The previous study, ref. [7] found that the total conductivity depends slightly on $\alpha$. When $\left|\alpha \right|\ll 1$, Equation (1) becomes:

$${\kappa }^T={{(\kappa }^g)}^{f_1}{{(\kappa }^s)}^{f_2}$$

(2a)

Then a linear relationship can be anticipated in a $\ln {\kappa }^T-\ln {\kappa }^s$ correlation:

$$ln{\kappa }^T=f_1{ln\kappa }^g+f_{2}ln{\kappa }^s$$

(2b)

However, the correlation above (Equation (1)) has only been verified in a single-electrolyte solution with one monovalent counter-ion. As far as the authors would know, this work is the first to investigate its applicability in a mixed electrolytes system.

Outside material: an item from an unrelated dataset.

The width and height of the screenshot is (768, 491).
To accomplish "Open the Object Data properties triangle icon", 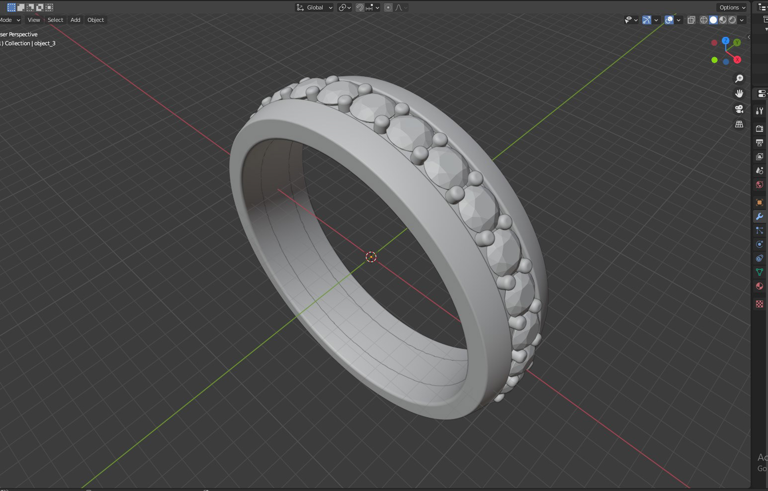I will (x=759, y=272).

In equilibrium with a single electrolyte, the membrane’s gel phase conductivity is dominated by the counter-ion’s concentration and its mobility in the gel phase:

$${\kappa }_i^g=z_{i}F{c}_i^g{u}_i^g=F{c}^g{u}_i^g$$

(3)

where $z_i$ is the valence of counter-ion i, $F$ is the Faraday constant, $c_i^g$ is the molarity of counter-ion i in the gel phase (mol·m⁻³). $u_i^g$ is the mobility of counter-ion i and $c^g$ is the equivalent counter-ion concentration in the gel phase (equ·m⁻³).

In our recent work [33], for mixed electrolytes containing two different counter-ions, the conductivity of the gel phase is determined by the mobilities of the two counter-ions and the interaction between them. Then, two situations exist:

(I) If the interaction between different counter-ions is negligible, the conductivity of the gel phase is expressed as:

$${\kappa }_{i,j}^g=z_{i}F{c}_i^g{u}_i^g+z_{j}F{c}_j^g{u}_j^g$$

(4)

Then, the total conductivity of the IEM in equilibrium with mixed electrolytes could be expressed by combining Equations (2a) and (4).

$${\kappa }^T={(z_{i}F{c}_i^g{u}_i^g+z_{j}F{c}_j^g{u}_j^g)}^{f_1}{\left({\kappa }^s\right)}^{f_2}$$

(5)

Here, the mobility of counter-ion i ($u_i^g$) is obtained through Equation (3) when the IEM is in a single electrolyte. The concentration of counter-ion ($c_i^g$) is determined experimentally.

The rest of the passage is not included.